The spatial–temporal kriging (STK) model is a kind of interpolation simulation in the space–time dimension, which can not only make up for the interpolation in the time dimension of the traditional spatial interpolation method but also quickly realize the large-scale simulation prediction of ozone. Therefore, we used the daily maximum 8-h ozone concentration from 55 national ozone monitoring sites in the PRD in 2015 as input data. We used six models of STK and ordinary kriging (OK) for the simulation of ozone concentration. After that, we selected a better ozone concentration estimation model based on the cross-validation method. In the end, we analyzed the variation’s characteristics of spatial–temporal distribution, spatial clustering, and migration patterns of centers of gravity for the PRD ozone to reveal the spatial–temporal distribution patterns of ozone pollution in the PRD in 2015. This study will improve the evaluation of ozone health risks and better provide a scientific basis for the formulation of targeted recommendations for areas with a high risk of ozone exposure, promoting ozone reduction strategies and reducing the risk of ozone pollution exposure.

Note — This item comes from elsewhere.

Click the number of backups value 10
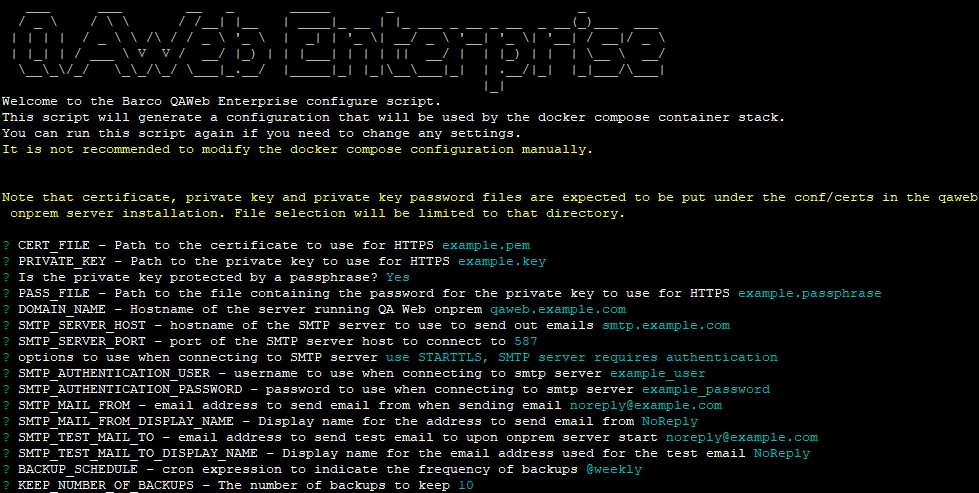Viewport: 979px width, 493px height. (466, 485)
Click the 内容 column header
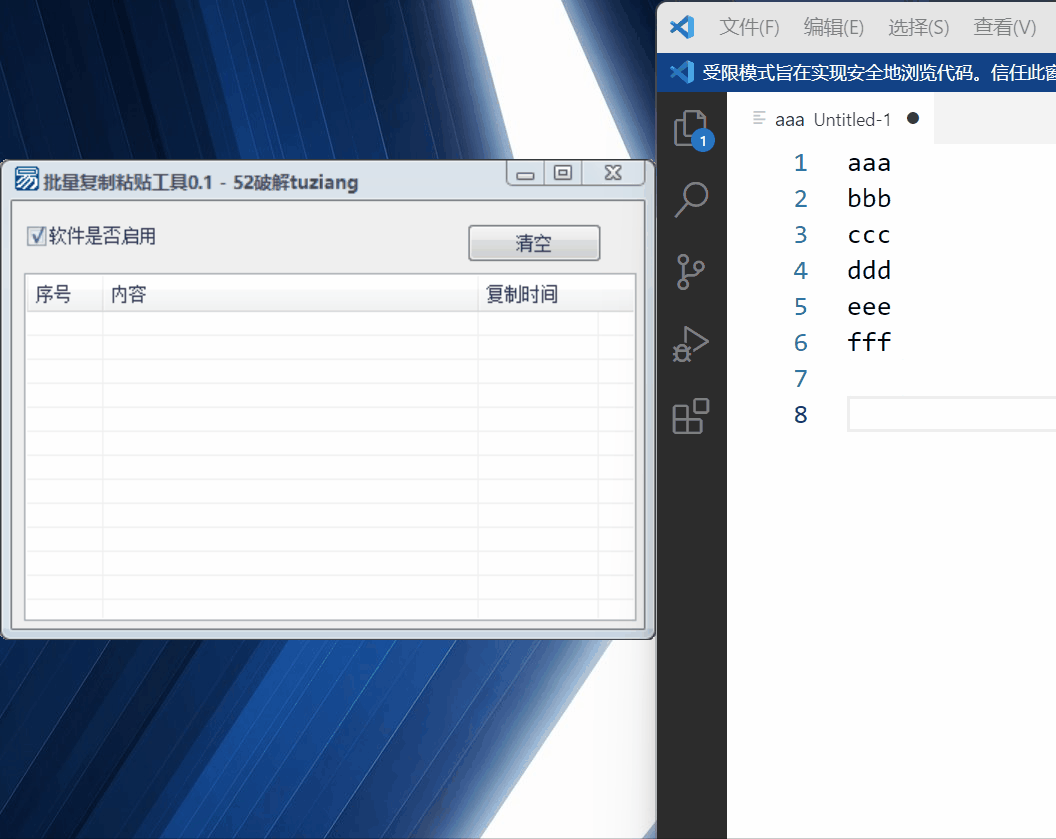Image resolution: width=1056 pixels, height=839 pixels. click(x=129, y=295)
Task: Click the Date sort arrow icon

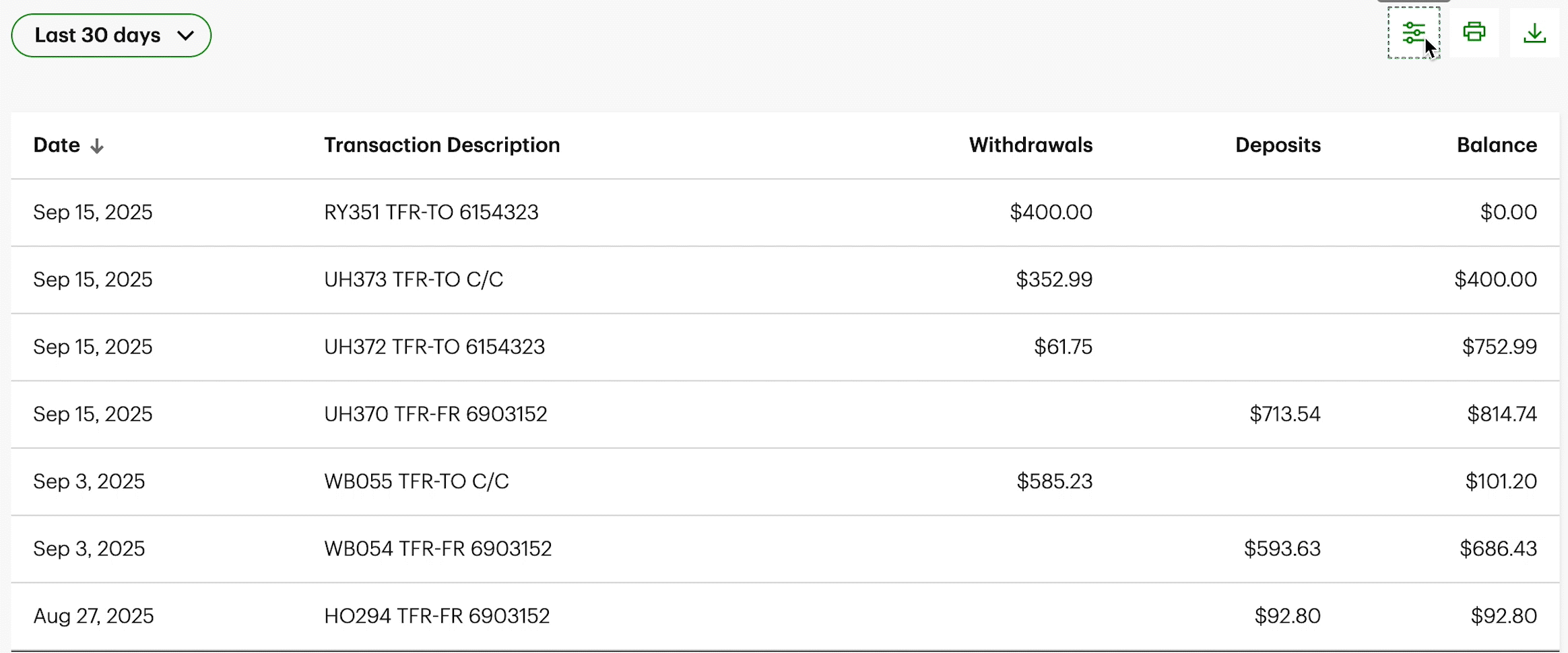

2. Study Site, Data, and Methods

2.1. Overview of the Study Area

The PRD is located at 111.35°–116.73° E, 20.69°–24.40° N, at central-southern Guangdong Province, China, and is separated from Southeast Asia by the sea (Figure 1). There are nine prefecture-level cities in the PRD, including Guangzhou, Shenzhen, Huizhou, Dongguan, Zhaoqing, Foshan, Zhongshan, Zhuhai, and Jiangmen. The total urban area is 42,200 km^2, and this urban area has the most economic activity and the highest level of urbanization of the three major urban areas in China. This region has a flat terrain consisting mainly of plains and hills, with an elevation lower than 200 m. The region has a South Asian tropic monsoon climate with high temperatures and rainfall in the summer and mild, drier winters. Air monitoring data show that ozone pollution in this region is dangerous, and ozone is often the leading air pollutant. Ozone poses a severe threat to the health of the residents.

2.2. Study Methods

2.2.1. Data and Methods

We used the daily maximum 8-h ozone concentration from 55 national monitoring sites in the PRD in 2015. The data source was the National real-time city’s air quality release platform in the China National Environmental Monitoring Center (http://106.37.208.233:20035/). We used Wuhu, Liyuan, Xiapuhengjiangsanluzi, and Muganzi stations from the east, south, west, and north directions to validate ozone predictions. We used the OK and STK models for interpolation at a 2 × 2 km resolution based on the daily maximum 8-h ozone concentrations over 365 d at the 51 monitoring sites. We calculated the root-mean-square error (RMSE) of the two interpolation methods to compare the OK and STK models’ interpolation results. We used the most superior interpolation method for an in-depth analysis of the spatial–temporal evolution, regional differentiation, spatial clustering, and migration patterns for centers of gravity based on the daily, monthly, seasonal, and yearly average ozone concentrations in 2015. We point out the 2015 variation characteristics for the spatial–temporal distribution of ozone concentrations in the PRD with the interpolation results. We generated all the maps in the Albers map projection by using ArcGIS 10.1 software.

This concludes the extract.